In many ways, though, the everyone's-a-critic age has been fantastically useful. I have carefully curated my Internet experience to inform me of the most entertaining movies, TV shows, and songs—not to mention the most interesting scientific articles, the most energy-efficient vacuum cleaner, the most user-friendly Mac-compatible app for making a to-do-list, and the best place in Chicago to eat mirchi ka salan. I now count on my social network to enlighten me on albums and films that, as a Midwestern teenager, I feared I could only find in the most selective, coastal-elite magazines. And I count on the hive-mind to give me consumer reports far superior to Consumer Reports.

Indeed, crowdsourcing is a wonderful tool, but it still fails in a very particular way, which is that any evaluation is swayed by the evaluations that have come before it. A barbershop with a one-star rating on Yelp as its first review is subsequently more likely to accrue more negative reviews—and that same barbershop, were it to receive a four-star rating on Yelp as its first review, would be more likely to accrue more subsequent positive reviews. In a now-famous experiment, Matt Salganik, Peter Dodds, and Duncan Watts empirically demonstrated this effect in an artificial music market. They allowed people to download various songs and randomly assigned people to see the opinions of others who had downloaded these songs. Sometimes a particular song was shown to be well-liked by the masses, and in other versions of the study, that same song was shown to be disliked. Regardless of quality, people evaluated the songs they believed to be well-liked positively and the songs they believed to be disliked negatively.

In more recent work, Lev Muchnik, Sinan Aral, and Sean Taylor have documented this "social influence bias" on a news aggregation website where users can up-vote or down-vote comments posted on various articles. The experimenters initially up-voted some comments and down-voted others at random, and showed that an initial up-vote led to increased subsequent up-voting whereas an initial down-vote increased down-voting. Interestingly, people also "corrected" the down-voted comments by up-voting them more than baseline levels, but even this correction never spurred them to the level of positivity that artificially up-voted comments attained. This experiment again suggests that our evaluations of anything are inevitably influenced by others' evaluations, and the increasingly public nature of opinion, objectivity is increasingly hard to find.
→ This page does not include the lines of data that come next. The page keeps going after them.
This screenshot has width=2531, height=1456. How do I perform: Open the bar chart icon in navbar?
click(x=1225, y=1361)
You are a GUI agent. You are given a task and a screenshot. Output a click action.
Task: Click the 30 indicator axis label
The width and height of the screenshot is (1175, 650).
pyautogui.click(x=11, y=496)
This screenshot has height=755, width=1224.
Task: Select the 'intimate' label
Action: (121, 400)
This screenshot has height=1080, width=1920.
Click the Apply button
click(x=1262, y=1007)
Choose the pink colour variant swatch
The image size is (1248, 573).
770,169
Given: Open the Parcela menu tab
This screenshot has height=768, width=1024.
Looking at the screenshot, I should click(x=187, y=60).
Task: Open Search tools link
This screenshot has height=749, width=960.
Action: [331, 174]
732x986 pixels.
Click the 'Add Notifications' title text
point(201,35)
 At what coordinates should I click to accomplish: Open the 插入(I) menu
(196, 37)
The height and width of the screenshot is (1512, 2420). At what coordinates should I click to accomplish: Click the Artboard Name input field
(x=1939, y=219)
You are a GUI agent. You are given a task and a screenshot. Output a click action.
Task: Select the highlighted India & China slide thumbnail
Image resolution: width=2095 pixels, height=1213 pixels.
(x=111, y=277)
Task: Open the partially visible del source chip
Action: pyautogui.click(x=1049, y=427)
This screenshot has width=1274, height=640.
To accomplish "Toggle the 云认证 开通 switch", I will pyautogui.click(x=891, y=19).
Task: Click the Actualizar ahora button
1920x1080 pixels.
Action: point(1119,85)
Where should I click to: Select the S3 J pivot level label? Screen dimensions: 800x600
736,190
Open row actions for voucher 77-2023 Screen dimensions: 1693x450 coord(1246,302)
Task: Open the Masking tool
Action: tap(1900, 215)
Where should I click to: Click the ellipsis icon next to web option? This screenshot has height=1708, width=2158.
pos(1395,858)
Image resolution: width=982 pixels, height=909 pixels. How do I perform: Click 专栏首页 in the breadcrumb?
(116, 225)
SO WHERE DOES THIS leave the cultural critic? The pervasiveness of the social influence bias suggests that even professional TV, music, and film reviewers are not immune to others' evaluations influencing their reviews. Whereas in a pre-torrented world, reviewers had first access to film, TV, and music, now they must inevitably write their reviews after being exposed to the opinions of the masses who have already consumed, or at least previewed, the object of the review. When critics were first, their reviews initiated the social influence bias process, but now this process precedes them. Thus, whereas critics used to guide tastes, they often now function as mirrors of public opinion.

Cultural critics now have an opportunity to provide a real service by reviving objectivity, and giving people an informed opinion rooted in legitimate and honest contemplation. At the same time, it's harder than ever for them to do that because of all the noise. (And harder for us to know what's been biased by others.) It’s a paradox, but it's a paradox that valuable critics will work through. Everyone can be an expert now, but the best critics were always something different altogether.